Previously, we could ensure this condition via a trait bound. For example, if Proxy::Func was ComputeTIsZero, then we could add X: ComputeTIsZero to the implementation. But for any generic Proxy::Func, there is no way to say X: Proxy::Func because Proxy::Func is a type, not a trait. Hypothetically, if Rust supported associated traits, we could do something like:

trait FuncProxy {
  trait Func { type Output; };
}

impl FuncProxy for TIsZeroProxy {
  trait Func = ComputeTIsZero;
}

type CallProxy<Proxy, T> = <T as Proxy::Func>::Output;

impl<X, XS, Proxy> ComputeMap<Proxy> for TCons<X, XS>
where
  Proxy: FuncProxy,
  XS: ComputeMap<Proxy>,
  X: Proxy::Func
{
  type Output = TCons<CallProxy<Proxy, X>, Map<XS, Proxy>>;
}

However, Rust doesn’t have such a feature. Instead, we can use specialization to make all type functions total. We can define a base case where a type function returns an error if it’s not implemented, but as a type rather than a compiler error. To compile TIsZero, this solution looks like:

pub struct Error;

pub trait FuncProxy {
  type Func<T>;
}

pub trait ComputeTIsZero {
  type Output;
}

type TIsZero<T> = <T as ComputeTIsZero>::Output;

impl ComputeTIsZero for Z {
  type Output = TTrue;
}

impl<N> ComputeTIsZero for S<N> {
  type Output = TFalse;
}

/* key addition */
impl<T> ComputeTIsZero for T {
  default type Output = Error;
}

struct TIsZeroProxy;
impl FuncProxy for TIsZeroProxy {
  type Func<T> = TIsZero<T>;
}

With this addition, the TIsZeroProxy implementation no longer errors, because ComputeTIsZero is guaranteed to be implemented for all types T. And now, at long last, our Map program will execute correctly if we replace TIsZero with TIsZeroProxy:

fn main() {
  assert_type_eq::<
    Map<
      TCons<Z, TCons<S<Z>, TNil>>,
      TIsZeroProxy
    >,
    TCons<TTrue, TCons<TFalse, TNil>>
  >();
}

Note: as of January 2021, this pattern is theoretically sound, but seems to have ongoing performance or correctness issues in the compiler. Specialization combined with recursive trait bounds will occassionally cause the compiler to stack overflow — see my Github issue.

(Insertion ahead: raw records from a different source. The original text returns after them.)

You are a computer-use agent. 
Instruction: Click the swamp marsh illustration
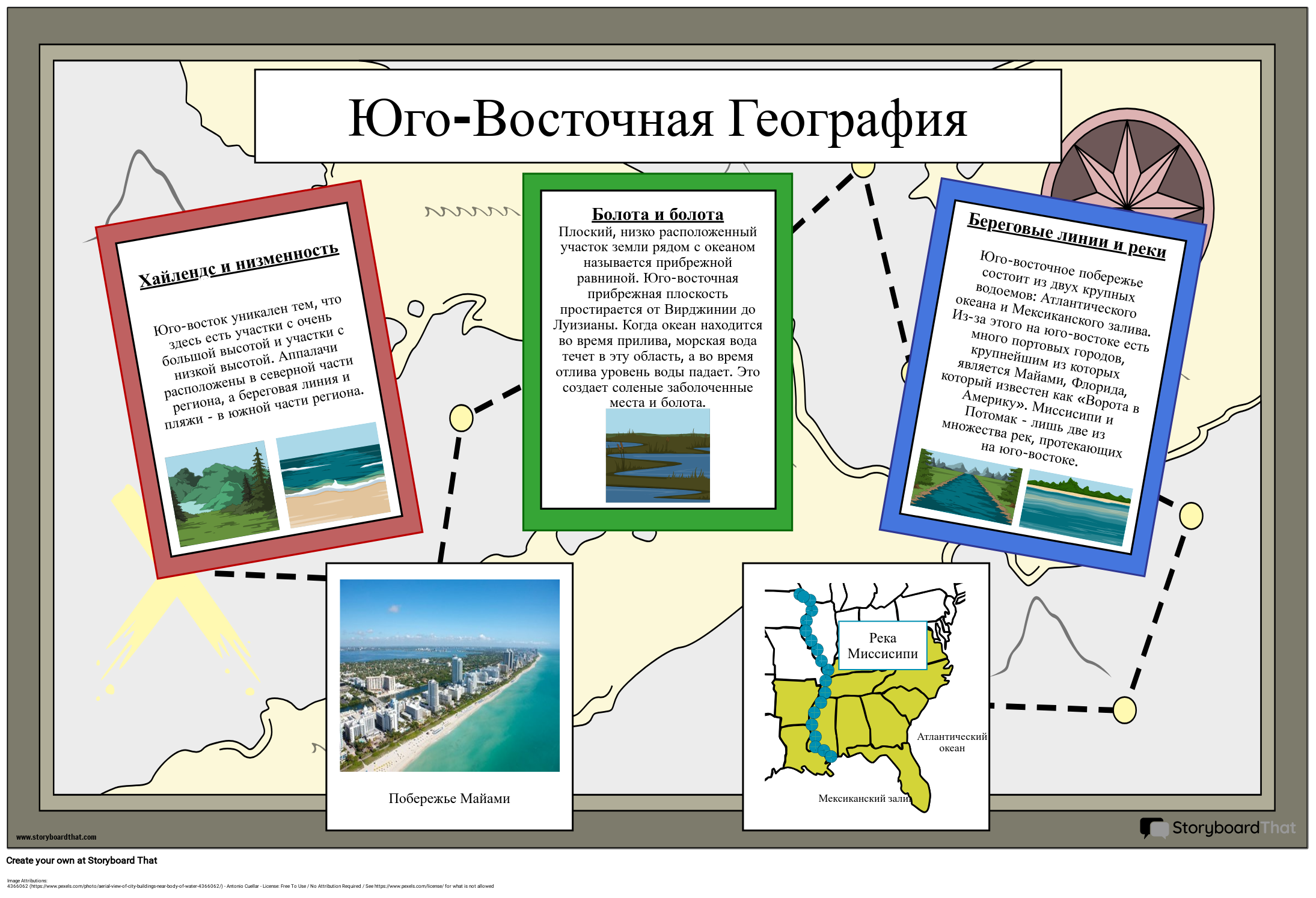coord(658,455)
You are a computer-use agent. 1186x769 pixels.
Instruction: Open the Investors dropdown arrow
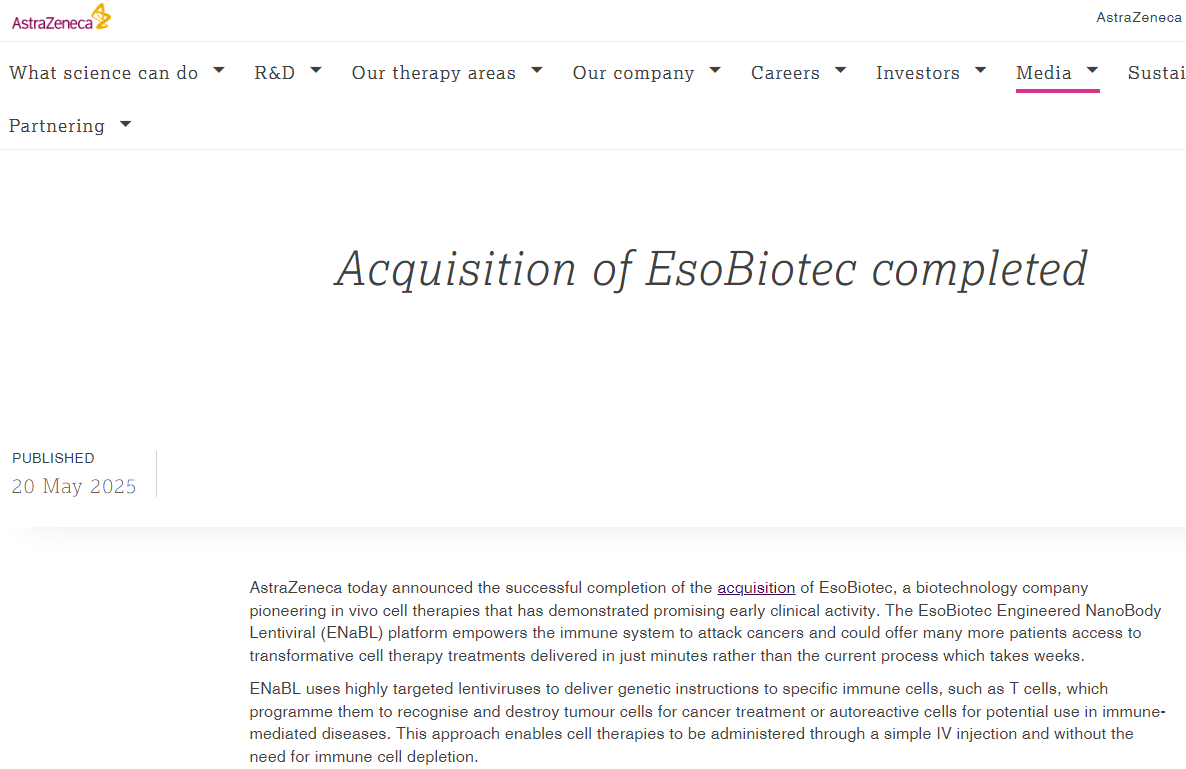click(981, 71)
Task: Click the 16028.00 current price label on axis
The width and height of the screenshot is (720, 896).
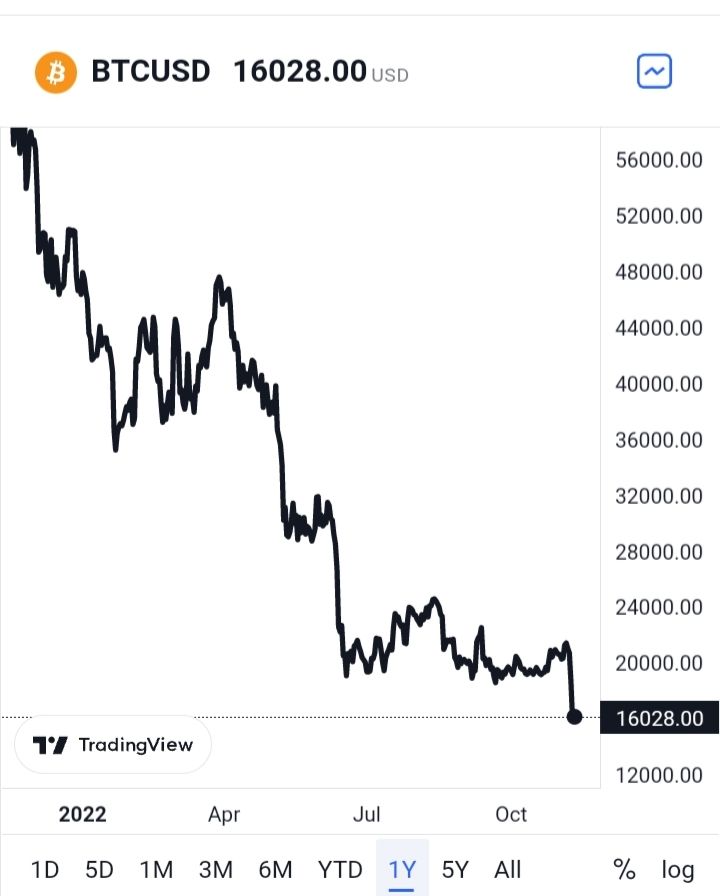Action: [659, 718]
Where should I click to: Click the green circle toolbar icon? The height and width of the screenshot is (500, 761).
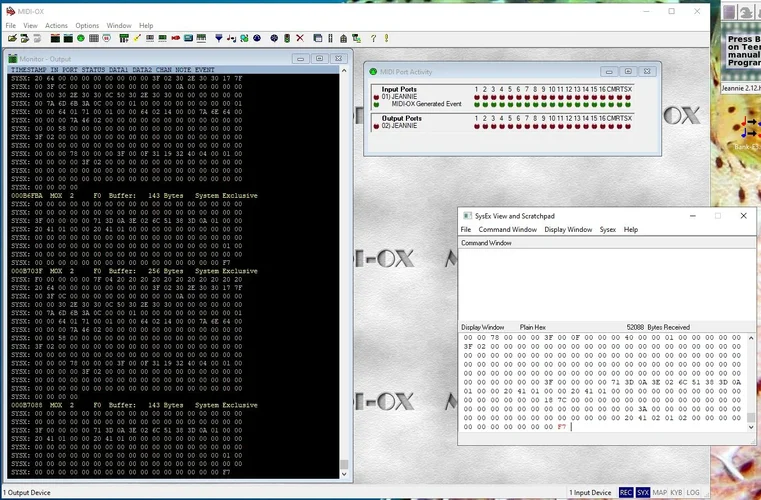pyautogui.click(x=80, y=38)
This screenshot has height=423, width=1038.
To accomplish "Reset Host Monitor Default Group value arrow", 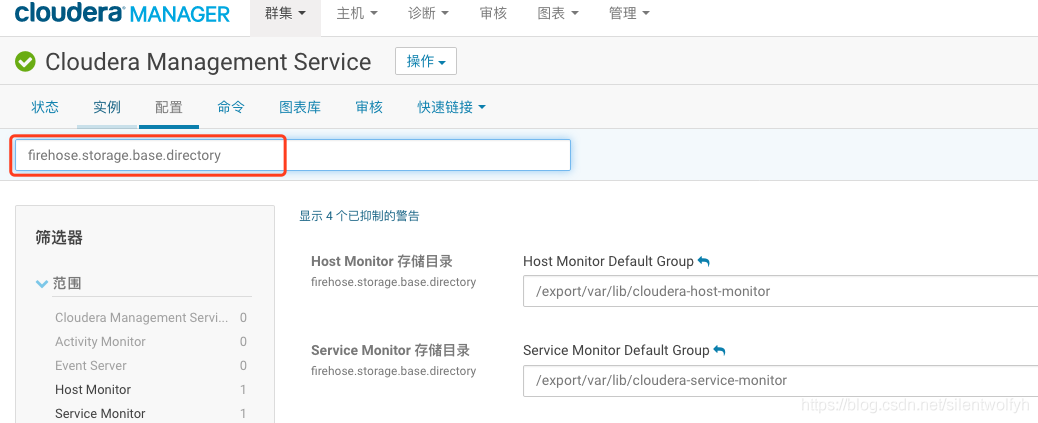I will click(704, 261).
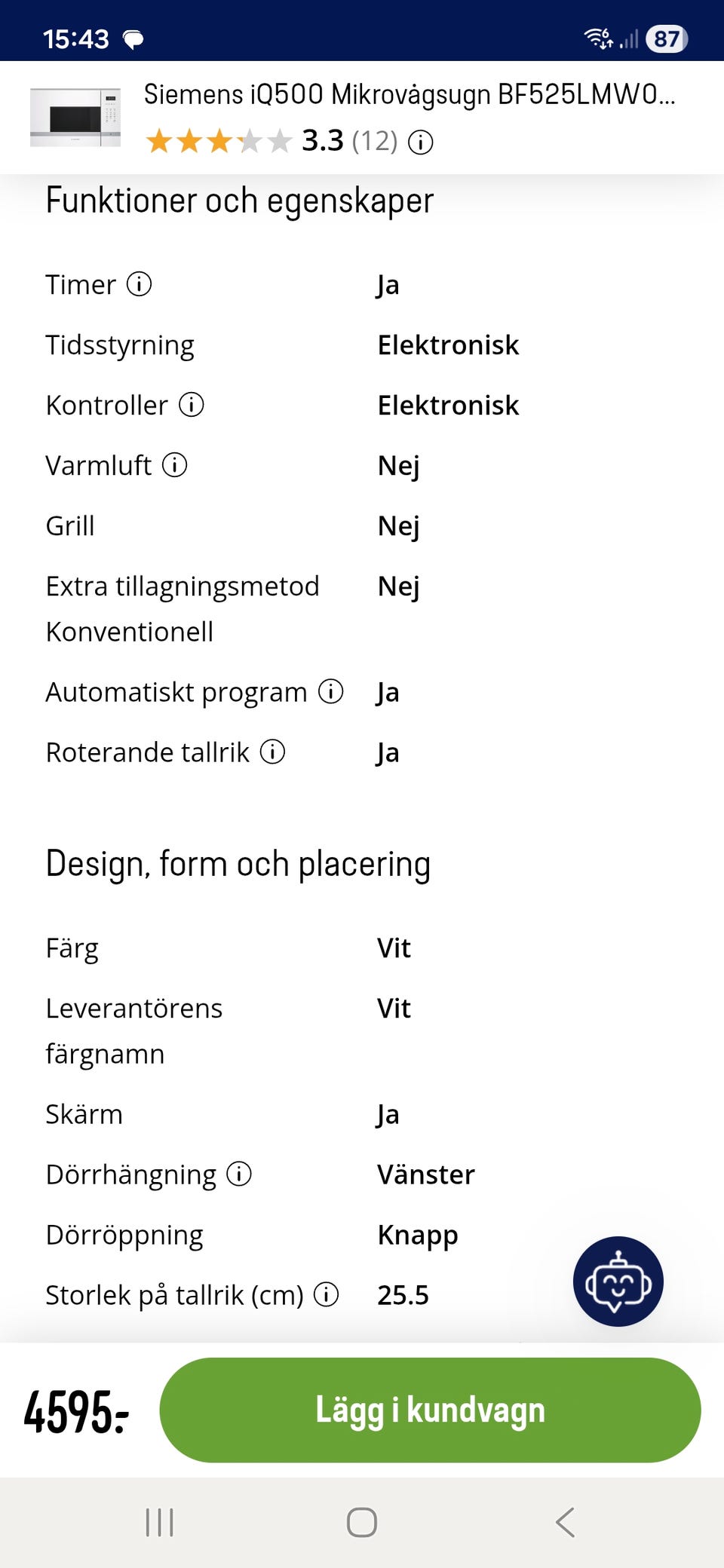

Dynamically-kinded type-level programming

To add support for higher-order type functions, I had to remove support for type annotations (actually kind annotations) from Tyrade. Previously, you could write functions like this:

tyrade! {
  fn TIsZero(N: TNum) -> TBool {
    match N {
      Z => TTrue,
      S(N1 @ TNum) => TFalse
    }
  }
}

This program would compile into the trait definition:

trait ComputeTIsZero: TNum {
  type Output: TBool;
}

This ensures, for example, that a function’s return value matches its return kind. If you wrote a function with a mismatch:

tyrade! {
  fn TIsZero(N: TNum) -> TBool {
    Z
  }
}

Then the compiler raises an error at the point of definition for TIsZero rather than the point of use. Hence, this language is statically-kinded. However, to kind-check a higher-order function like Map, we need a polymorphic kind system. Ideally, we could write in Tyrade:

tyrade! {
  fn Map<A, B>(L: List<A>, F: A -> B) -> List<B> {
    ...
  }
}

I don’t believe it’s possible to encode this concept into Rust’s trait system. So to add higher-order functions, our type-level programming language had to become dynamically-kinded. A sad trade-off, but perhaps more acceptable for type-level programming than value-level. Although errors are caught by the users and not the definers, at least they’re still caught at compile-time!